**ASSIGNMENT:**
Whatever lines the data contains, output all of them unchanged.

Stored data:

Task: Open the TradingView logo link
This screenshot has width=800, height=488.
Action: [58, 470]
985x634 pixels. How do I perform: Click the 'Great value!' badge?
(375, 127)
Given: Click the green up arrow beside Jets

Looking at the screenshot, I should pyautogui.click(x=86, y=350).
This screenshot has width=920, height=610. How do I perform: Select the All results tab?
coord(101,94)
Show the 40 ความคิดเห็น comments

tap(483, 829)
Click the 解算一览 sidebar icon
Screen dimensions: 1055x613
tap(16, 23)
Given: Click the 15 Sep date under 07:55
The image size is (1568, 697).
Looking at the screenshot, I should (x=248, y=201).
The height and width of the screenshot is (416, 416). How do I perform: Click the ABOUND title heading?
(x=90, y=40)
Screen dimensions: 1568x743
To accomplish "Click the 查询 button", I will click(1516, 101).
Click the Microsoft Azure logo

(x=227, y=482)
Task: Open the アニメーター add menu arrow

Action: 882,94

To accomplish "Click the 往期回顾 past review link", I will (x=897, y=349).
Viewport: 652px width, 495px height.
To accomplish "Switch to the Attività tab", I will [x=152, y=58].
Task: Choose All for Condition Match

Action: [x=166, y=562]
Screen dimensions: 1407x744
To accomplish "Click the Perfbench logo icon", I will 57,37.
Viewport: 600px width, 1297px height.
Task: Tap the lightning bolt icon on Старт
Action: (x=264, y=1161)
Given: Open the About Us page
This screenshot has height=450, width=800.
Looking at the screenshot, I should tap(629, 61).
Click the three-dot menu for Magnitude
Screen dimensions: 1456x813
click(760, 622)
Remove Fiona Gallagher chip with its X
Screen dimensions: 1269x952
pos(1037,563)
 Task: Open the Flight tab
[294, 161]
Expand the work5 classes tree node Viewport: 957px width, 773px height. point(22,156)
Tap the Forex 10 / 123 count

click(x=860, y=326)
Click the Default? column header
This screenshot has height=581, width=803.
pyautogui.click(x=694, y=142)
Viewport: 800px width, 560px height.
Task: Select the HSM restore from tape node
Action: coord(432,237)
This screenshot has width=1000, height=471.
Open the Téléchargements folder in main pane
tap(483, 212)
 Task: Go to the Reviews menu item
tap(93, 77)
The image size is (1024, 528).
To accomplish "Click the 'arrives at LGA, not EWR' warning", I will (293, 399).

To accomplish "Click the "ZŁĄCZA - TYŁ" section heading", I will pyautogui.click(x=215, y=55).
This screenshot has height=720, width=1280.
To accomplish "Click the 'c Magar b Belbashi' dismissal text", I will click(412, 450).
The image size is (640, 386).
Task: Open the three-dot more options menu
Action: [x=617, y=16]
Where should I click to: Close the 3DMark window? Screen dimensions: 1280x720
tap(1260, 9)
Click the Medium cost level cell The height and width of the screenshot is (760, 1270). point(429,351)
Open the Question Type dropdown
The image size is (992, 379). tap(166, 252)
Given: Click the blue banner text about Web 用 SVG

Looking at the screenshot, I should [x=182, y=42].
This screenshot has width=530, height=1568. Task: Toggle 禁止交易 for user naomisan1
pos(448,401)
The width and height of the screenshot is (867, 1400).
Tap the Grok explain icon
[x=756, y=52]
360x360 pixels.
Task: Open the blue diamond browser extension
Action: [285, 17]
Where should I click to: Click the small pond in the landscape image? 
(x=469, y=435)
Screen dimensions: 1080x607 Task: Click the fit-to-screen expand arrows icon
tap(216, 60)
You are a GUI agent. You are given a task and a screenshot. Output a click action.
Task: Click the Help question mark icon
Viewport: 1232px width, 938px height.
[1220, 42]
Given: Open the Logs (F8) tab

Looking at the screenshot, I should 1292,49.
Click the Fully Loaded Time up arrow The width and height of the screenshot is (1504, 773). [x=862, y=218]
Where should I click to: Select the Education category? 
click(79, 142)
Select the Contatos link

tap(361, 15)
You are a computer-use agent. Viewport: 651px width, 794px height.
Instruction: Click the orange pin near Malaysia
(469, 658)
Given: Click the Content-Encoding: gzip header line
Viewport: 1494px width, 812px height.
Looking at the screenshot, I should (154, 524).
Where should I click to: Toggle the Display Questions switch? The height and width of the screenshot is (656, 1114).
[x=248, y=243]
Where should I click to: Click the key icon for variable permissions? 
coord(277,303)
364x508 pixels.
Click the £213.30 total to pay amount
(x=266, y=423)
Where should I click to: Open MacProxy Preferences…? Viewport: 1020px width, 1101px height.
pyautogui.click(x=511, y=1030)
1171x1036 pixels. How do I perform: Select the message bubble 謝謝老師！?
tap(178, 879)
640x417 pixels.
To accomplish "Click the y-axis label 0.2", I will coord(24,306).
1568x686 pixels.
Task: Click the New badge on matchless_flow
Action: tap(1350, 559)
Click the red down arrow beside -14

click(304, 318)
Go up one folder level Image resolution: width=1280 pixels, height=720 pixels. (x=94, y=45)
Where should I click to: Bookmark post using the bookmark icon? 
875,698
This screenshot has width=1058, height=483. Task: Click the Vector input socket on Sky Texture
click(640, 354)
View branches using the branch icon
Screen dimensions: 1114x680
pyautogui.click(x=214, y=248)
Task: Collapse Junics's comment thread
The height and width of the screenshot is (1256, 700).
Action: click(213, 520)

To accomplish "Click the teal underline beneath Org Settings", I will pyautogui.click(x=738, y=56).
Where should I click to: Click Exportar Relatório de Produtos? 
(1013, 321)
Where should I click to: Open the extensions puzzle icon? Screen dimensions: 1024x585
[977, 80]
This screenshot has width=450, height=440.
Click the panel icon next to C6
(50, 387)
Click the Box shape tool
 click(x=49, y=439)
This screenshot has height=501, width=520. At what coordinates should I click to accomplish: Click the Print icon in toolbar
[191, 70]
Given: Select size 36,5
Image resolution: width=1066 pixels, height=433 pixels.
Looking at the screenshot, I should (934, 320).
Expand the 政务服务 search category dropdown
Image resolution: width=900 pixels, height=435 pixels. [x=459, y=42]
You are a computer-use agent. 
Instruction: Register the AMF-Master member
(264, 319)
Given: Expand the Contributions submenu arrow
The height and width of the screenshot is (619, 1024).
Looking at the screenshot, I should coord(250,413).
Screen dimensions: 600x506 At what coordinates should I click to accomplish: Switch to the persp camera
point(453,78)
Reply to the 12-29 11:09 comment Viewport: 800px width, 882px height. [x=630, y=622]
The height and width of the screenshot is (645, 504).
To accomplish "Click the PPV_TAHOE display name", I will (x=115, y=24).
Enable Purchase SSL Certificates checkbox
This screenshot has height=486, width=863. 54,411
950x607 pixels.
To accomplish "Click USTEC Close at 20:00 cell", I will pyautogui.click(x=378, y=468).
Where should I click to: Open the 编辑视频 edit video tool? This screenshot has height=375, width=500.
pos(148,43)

**COMPLETED TASK:**
Task: Open the TradingView logo link
This screenshot has width=800, height=488.
Action: [58, 470]
985x634 pixels. How do I perform: Click the 'Great value!' badge?
(375, 127)
Given: Click the green up arrow beside Jets

Looking at the screenshot, I should pyautogui.click(x=86, y=350).
This screenshot has width=920, height=610. How do I perform: Select the All results tab?
coord(101,94)
Show the 40 ความคิดเห็น comments

tap(483, 829)
Click the 解算一览 sidebar icon
Screen dimensions: 1055x613
tap(16, 23)
Given: Click the 15 Sep date under 07:55
The image size is (1568, 697).
Looking at the screenshot, I should (x=248, y=201).
The height and width of the screenshot is (416, 416). How do I perform: Click the ABOUND title heading?
(x=90, y=40)
Screen dimensions: 1568x743
To accomplish "Click the 查询 button", I will click(1516, 101).
Click the Microsoft Azure logo

(x=227, y=482)
Task: Open the アニメーター add menu arrow

Action: 882,94

To accomplish "Click the 往期回顾 past review link", I will (x=897, y=349).
Viewport: 652px width, 495px height.
To accomplish "Switch to the Attività tab", I will [x=152, y=58].
Task: Choose All for Condition Match

Action: [x=166, y=562]
Screen dimensions: 1407x744
To accomplish "Click the Perfbench logo icon", I will 57,37.
Viewport: 600px width, 1297px height.
Task: Tap the lightning bolt icon on Старт
Action: (x=264, y=1161)
Given: Open the About Us page
This screenshot has height=450, width=800.
Looking at the screenshot, I should tap(629, 61).
Click the three-dot menu for Magnitude
Screen dimensions: 1456x813
click(760, 622)
Remove Fiona Gallagher chip with its X
Screen dimensions: 1269x952
pos(1037,563)
 Task: Open the Flight tab
[294, 161]
Expand the work5 classes tree node Viewport: 957px width, 773px height. point(22,156)
Tap the Forex 10 / 123 count

click(x=860, y=326)
Click the Default? column header
This screenshot has height=581, width=803.
pyautogui.click(x=694, y=142)
Viewport: 800px width, 560px height.
Task: Select the HSM restore from tape node
Action: coord(432,237)
This screenshot has width=1000, height=471.
Open the Téléchargements folder in main pane
tap(483, 212)
 Task: Go to the Reviews menu item
tap(93, 77)
The image size is (1024, 528).
To accomplish "Click the 'arrives at LGA, not EWR' warning", I will (293, 399).

To accomplish "Click the "ZŁĄCZA - TYŁ" section heading", I will pyautogui.click(x=215, y=55).
This screenshot has height=720, width=1280.
To accomplish "Click the 'c Magar b Belbashi' dismissal text", I will click(412, 450).
The image size is (640, 386).
Task: Open the three-dot more options menu
Action: [x=617, y=16]
Where should I click to: Close the 3DMark window? Screen dimensions: 1280x720
tap(1260, 9)
Click the Medium cost level cell The height and width of the screenshot is (760, 1270). point(429,351)
Open the Question Type dropdown
The image size is (992, 379). tap(166, 252)
Given: Click the blue banner text about Web 用 SVG

Looking at the screenshot, I should [x=182, y=42].
This screenshot has width=530, height=1568. Task: Toggle 禁止交易 for user naomisan1
pos(448,401)
The width and height of the screenshot is (867, 1400).
Tap the Grok explain icon
[x=756, y=52]
360x360 pixels.
Task: Open the blue diamond browser extension
Action: [285, 17]
Where should I click to: Click the small pond in the landscape image? 
(x=469, y=435)
Screen dimensions: 1080x607 Task: Click the fit-to-screen expand arrows icon
tap(216, 60)
You are a GUI agent. You are given a task and a screenshot. Output a click action.
Task: Click the Help question mark icon
Viewport: 1232px width, 938px height.
[1220, 42]
Given: Open the Logs (F8) tab

Looking at the screenshot, I should 1292,49.
Click the Fully Loaded Time up arrow The width and height of the screenshot is (1504, 773). [x=862, y=218]
Where should I click to: Select the Education category? 
click(79, 142)
Select the Contatos link

tap(361, 15)
You are a computer-use agent. Viewport: 651px width, 794px height.
Instruction: Click the orange pin near Malaysia
(469, 658)
Given: Click the Content-Encoding: gzip header line
Viewport: 1494px width, 812px height.
Looking at the screenshot, I should (154, 524).
Where should I click to: Toggle the Display Questions switch? The height and width of the screenshot is (656, 1114).
[x=248, y=243]
Where should I click to: Click the key icon for variable permissions? 
coord(277,303)
364x508 pixels.
Click the £213.30 total to pay amount
(x=266, y=423)
Where should I click to: Open MacProxy Preferences…? Viewport: 1020px width, 1101px height.
pyautogui.click(x=511, y=1030)
1171x1036 pixels. How do I perform: Select the message bubble 謝謝老師！?
tap(178, 879)
640x417 pixels.
To accomplish "Click the y-axis label 0.2", I will coord(24,306).
1568x686 pixels.
Task: Click the New badge on matchless_flow
Action: tap(1350, 559)
Click the red down arrow beside -14

click(304, 318)
Go up one folder level Image resolution: width=1280 pixels, height=720 pixels. (x=94, y=45)
Where should I click to: Bookmark post using the bookmark icon? 
875,698
This screenshot has width=1058, height=483. Task: Click the Vector input socket on Sky Texture
click(640, 354)
View branches using the branch icon
Screen dimensions: 1114x680
pyautogui.click(x=214, y=248)
Task: Collapse Junics's comment thread
The height and width of the screenshot is (1256, 700).
Action: click(213, 520)

To accomplish "Click the teal underline beneath Org Settings", I will pyautogui.click(x=738, y=56).
Where should I click to: Click Exportar Relatório de Produtos? 
(1013, 321)
Where should I click to: Open the extensions puzzle icon? Screen dimensions: 1024x585
[977, 80]
This screenshot has width=450, height=440.
Click the panel icon next to C6
(50, 387)
Click the Box shape tool
 click(x=49, y=439)
This screenshot has height=501, width=520. At what coordinates should I click to accomplish: Click the Print icon in toolbar
[191, 70]
Given: Select size 36,5
Image resolution: width=1066 pixels, height=433 pixels.
Looking at the screenshot, I should (934, 320).
Expand the 政务服务 search category dropdown
Image resolution: width=900 pixels, height=435 pixels. [x=459, y=42]
You are a computer-use agent. 
Instruction: Register the AMF-Master member
(264, 319)
Given: Expand the Contributions submenu arrow
The height and width of the screenshot is (619, 1024).
Looking at the screenshot, I should coord(250,413).
Screen dimensions: 600x506 At what coordinates should I click to accomplish: Switch to the persp camera
point(453,78)
Reply to the 12-29 11:09 comment Viewport: 800px width, 882px height. [x=630, y=622]
The height and width of the screenshot is (645, 504).
To accomplish "Click the PPV_TAHOE display name", I will (x=115, y=24).
Enable Purchase SSL Certificates checkbox
This screenshot has height=486, width=863. 54,411
950x607 pixels.
To accomplish "Click USTEC Close at 20:00 cell", I will pyautogui.click(x=378, y=468).
Where should I click to: Open the 编辑视频 edit video tool? This screenshot has height=375, width=500.
pos(148,43)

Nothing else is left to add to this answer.